# Anyone pickup insurance from SquareTrade?



## RickRom (Jan 4, 2012)

I have had insurance from SquareTrade on my Nexus S and both of my iPads cause they were the more expensive 3G versions with 32GB or 64GB of memory and would be hard to replace.

I had no issues with SquareTrade, and I was able to get a partial refund as promised when I sold my Nexus S and iPads before the 2 years of coverage expired. I'm thinking about getting insurance for the Nexus, but I'm not sure if I really need it since the device did not cost as much.

Anyone pick up insurance yet? I see SquareTrade is offering it for $40 for 8GB and $50 for 16GB on their site...

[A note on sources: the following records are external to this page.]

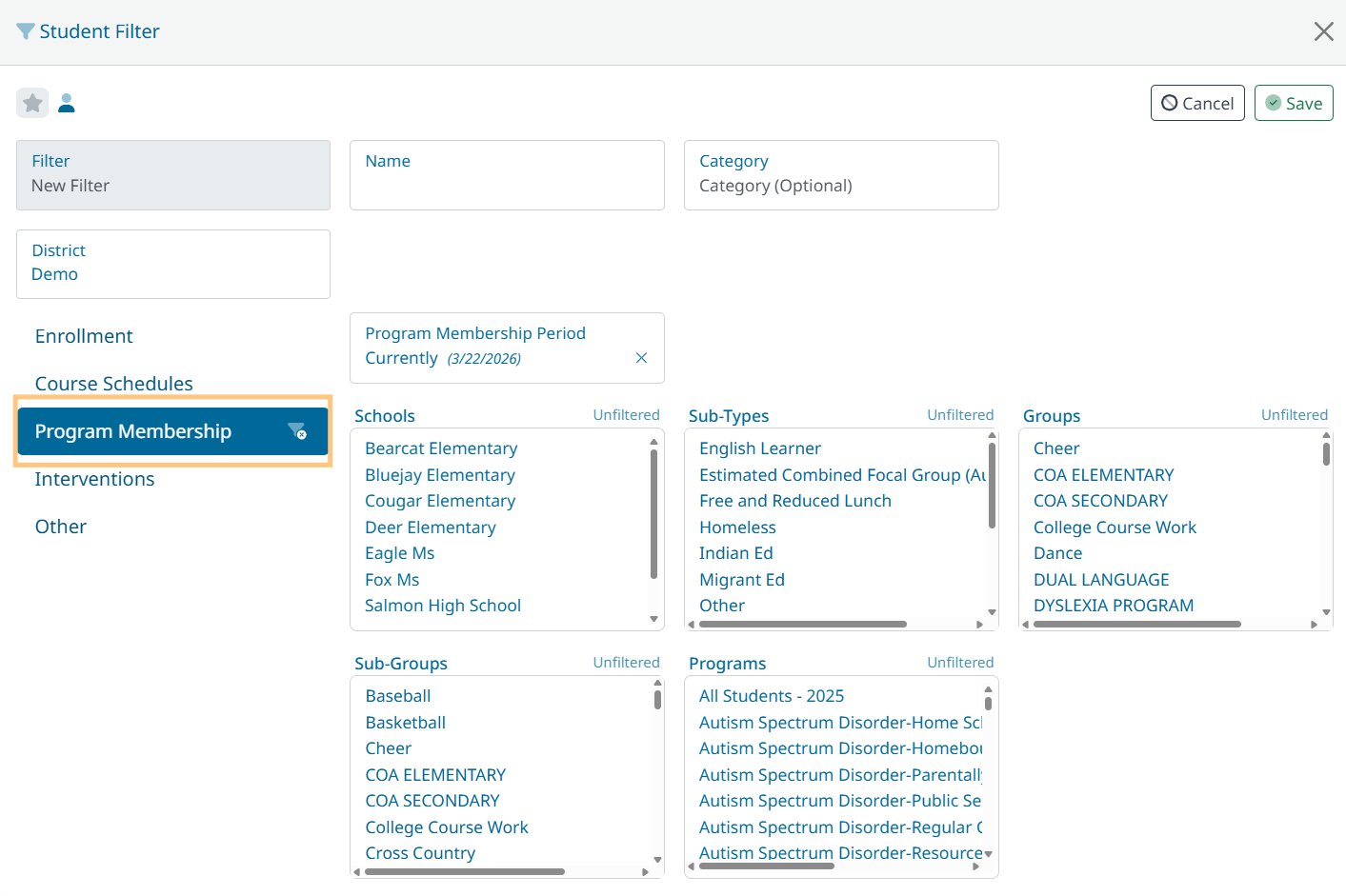Click the star favorites icon
This screenshot has width=1346, height=896.
(32, 103)
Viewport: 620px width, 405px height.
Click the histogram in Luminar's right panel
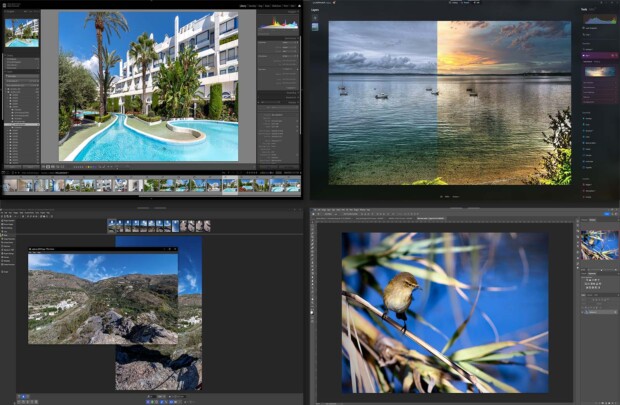tap(598, 20)
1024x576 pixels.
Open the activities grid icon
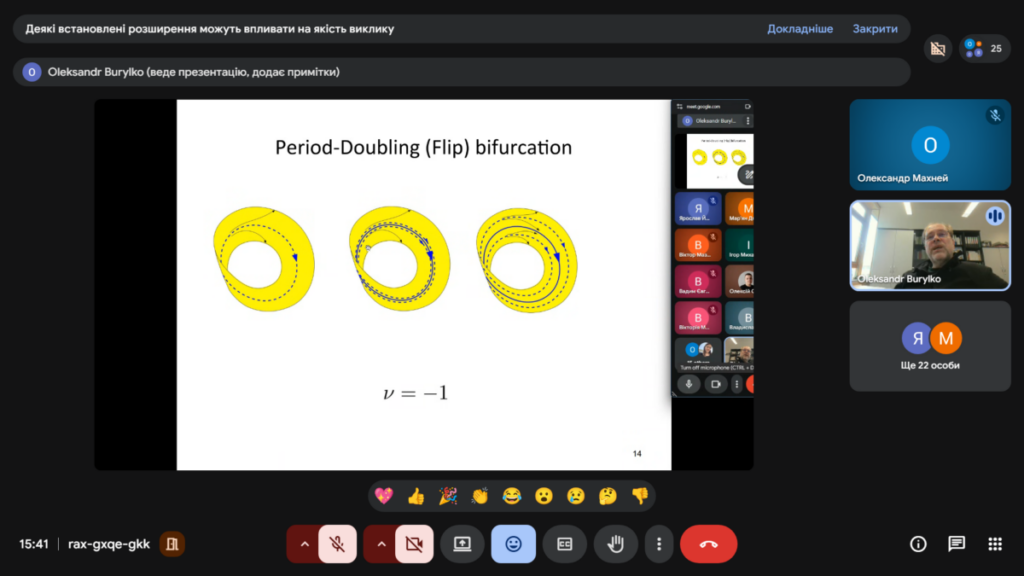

http://www.squaretrade.com/nexus7


----------



## mldiroff (Dec 18, 2011)

Yep, got Square trade on my first 16gb. Bought the 2nd one for wifey and got the OfficeMax one which was comparable and same price.

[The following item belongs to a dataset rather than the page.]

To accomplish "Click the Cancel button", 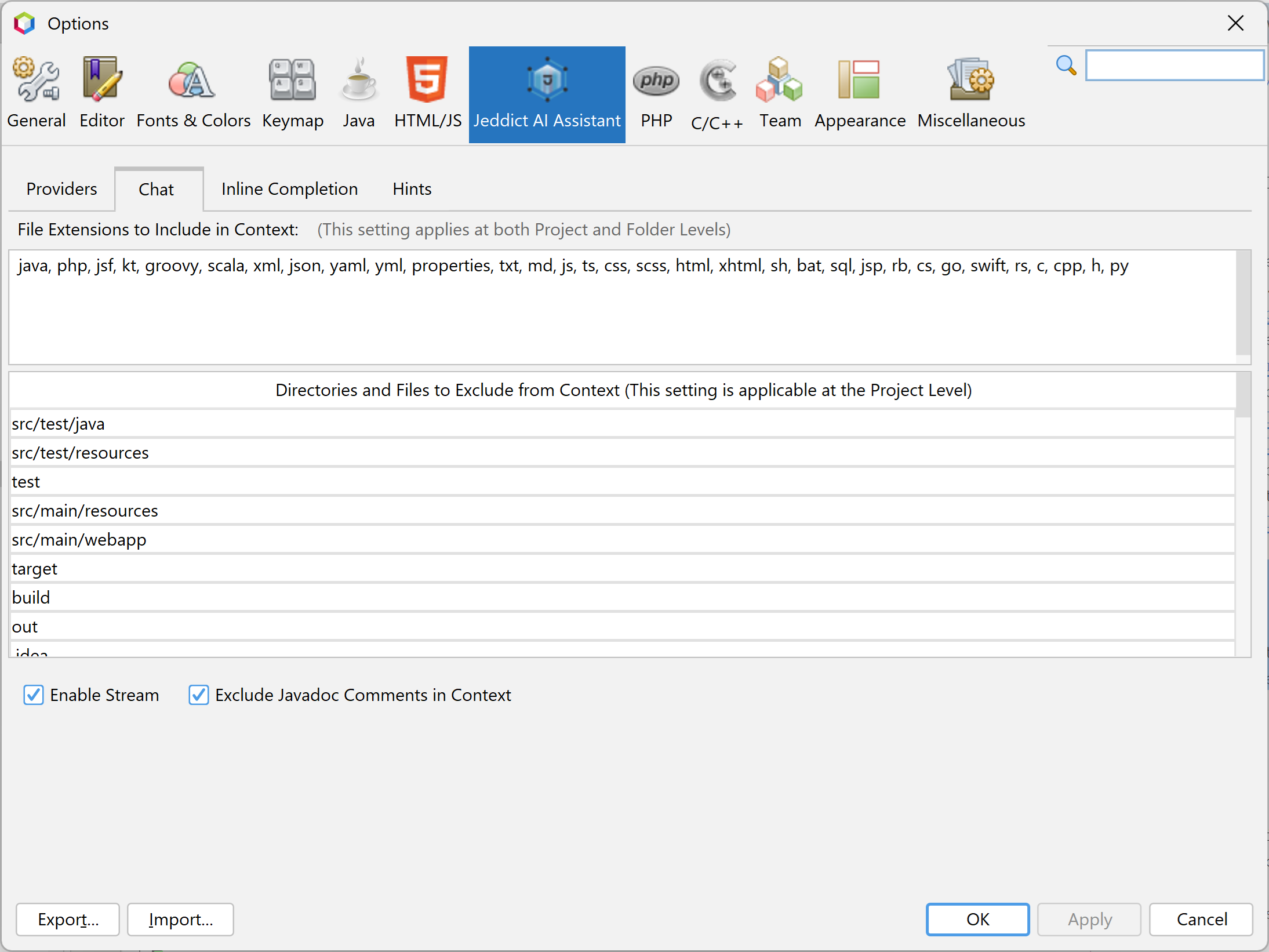I will click(x=1201, y=920).
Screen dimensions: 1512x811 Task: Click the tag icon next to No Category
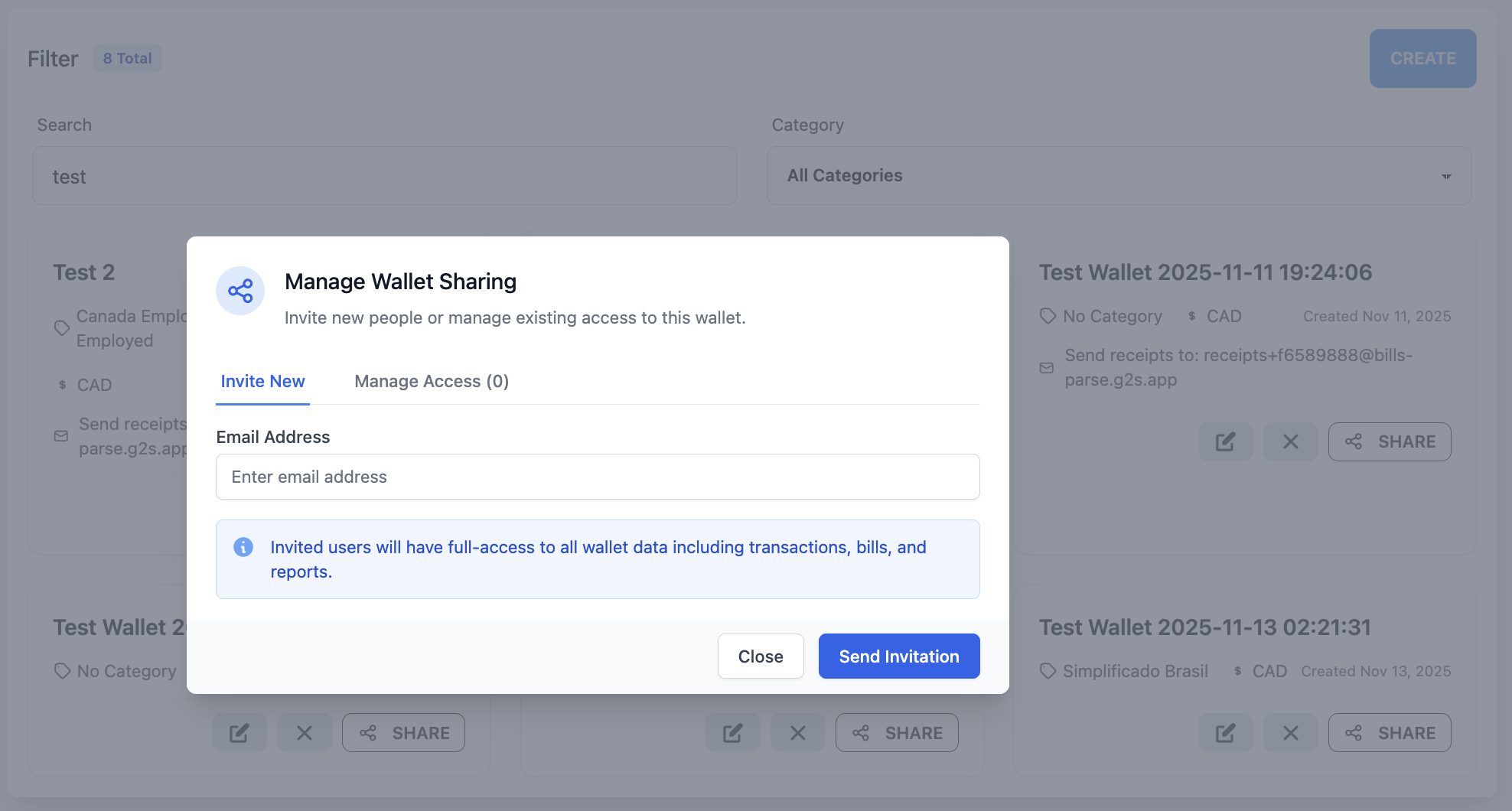[1048, 316]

Sent from my Nexus 7 using Tapatalk 2


----------



## bouchigo (Jun 9, 2011)

RickRom said:


> I have had insurance from SquareTrade on my Nexus S and both of my iPads cause they were the more expensive 3G versions with 32GB or 64GB of memory and would be hard to replace.
> 
> I had no issues with SquareTrade, and I was able to get a partial refund as promised when I sold my Nexus S and iPads before the 2 years of coverage expired. I'm thinking about getting insurance for the Nexus, but I'm not sure if I really need it since the device did not cost as much.
> 
> ...


I'm pretty sure it's 8GB and 16GB, not 16GB and 32GB. But, yeah, I got insurance from them for my 16GB N7 for $35 I believe it was. I've used their insurance on all my electronics, and the 3 times that I needed it, they came through.

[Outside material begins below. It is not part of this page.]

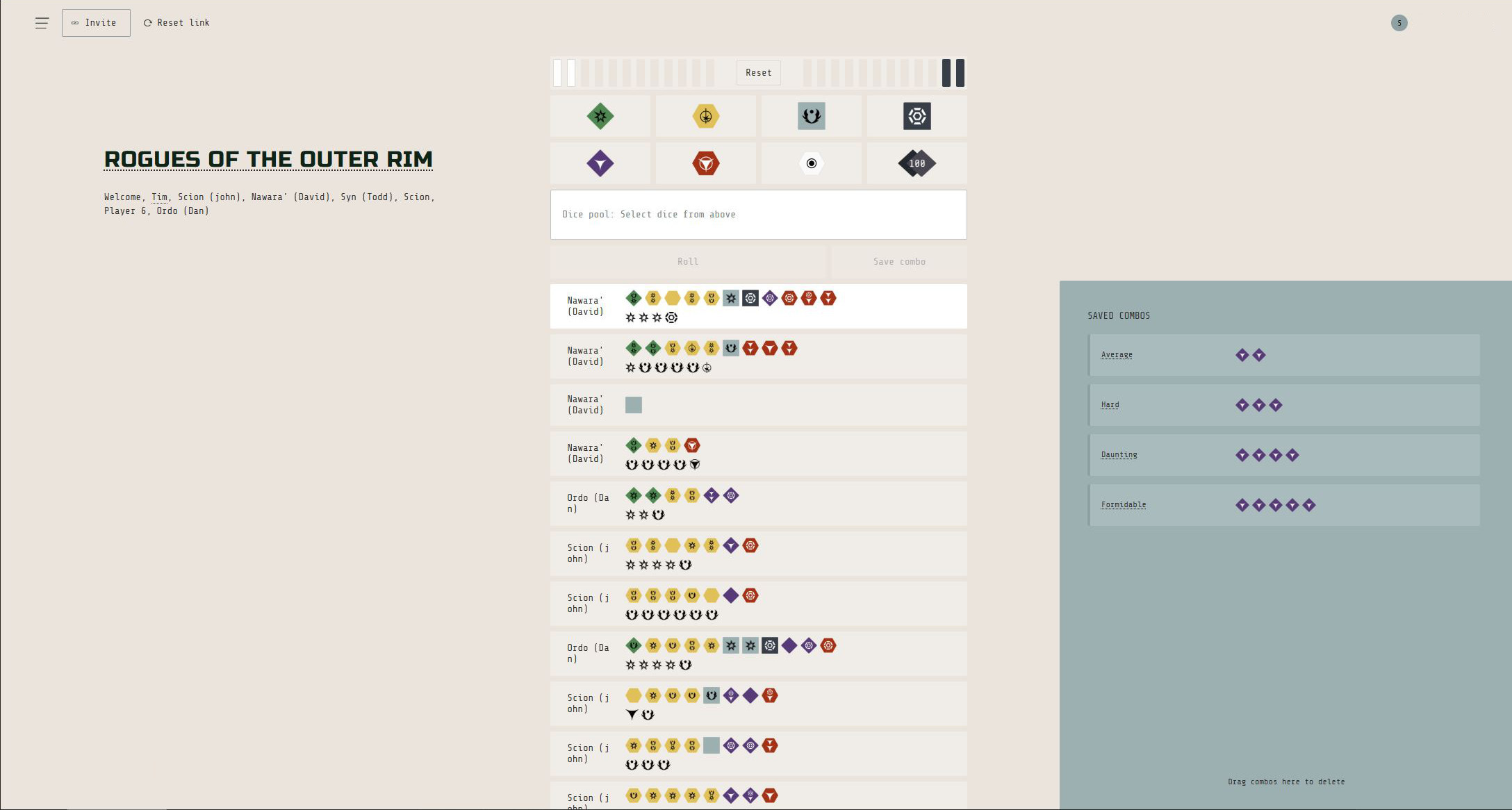The width and height of the screenshot is (1512, 810).
Task: Add a red Challenge die
Action: [x=706, y=164]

Just a little over a month ago my fiancee was being chased by a dog, and she dropped her Droid X in the middle of the road while running away; the phone was run over by a few cars in the process. We got $600 for the phone from the insurance. Now she has the GS3; she's much happier with this phone than the Droid X to say the least


----------



## RickRom (Jan 4, 2012)

bouchigo said:


> I'm pretty sure it's 8GB and 16GB, not 16GB and 32GB. But, yeah, I got insurance from them for my 16GB N7 for $35 I believe it was. I've used their insurance on all my electronics, and the 3 times that I needed it, they came through.
> 
> Just a little over a month ago my fiancee was being chased by a dog, and she dropped her Droid X in the middle of the road while running away; the phone was run over by a few cars in the process. We got $600 for the phone from the insurance. Now she has the GS3; she's much happier with this phone than the Droid X to say the least


Sorry, that was a typo... was thinking of the GNex sizes for some reason lol


----------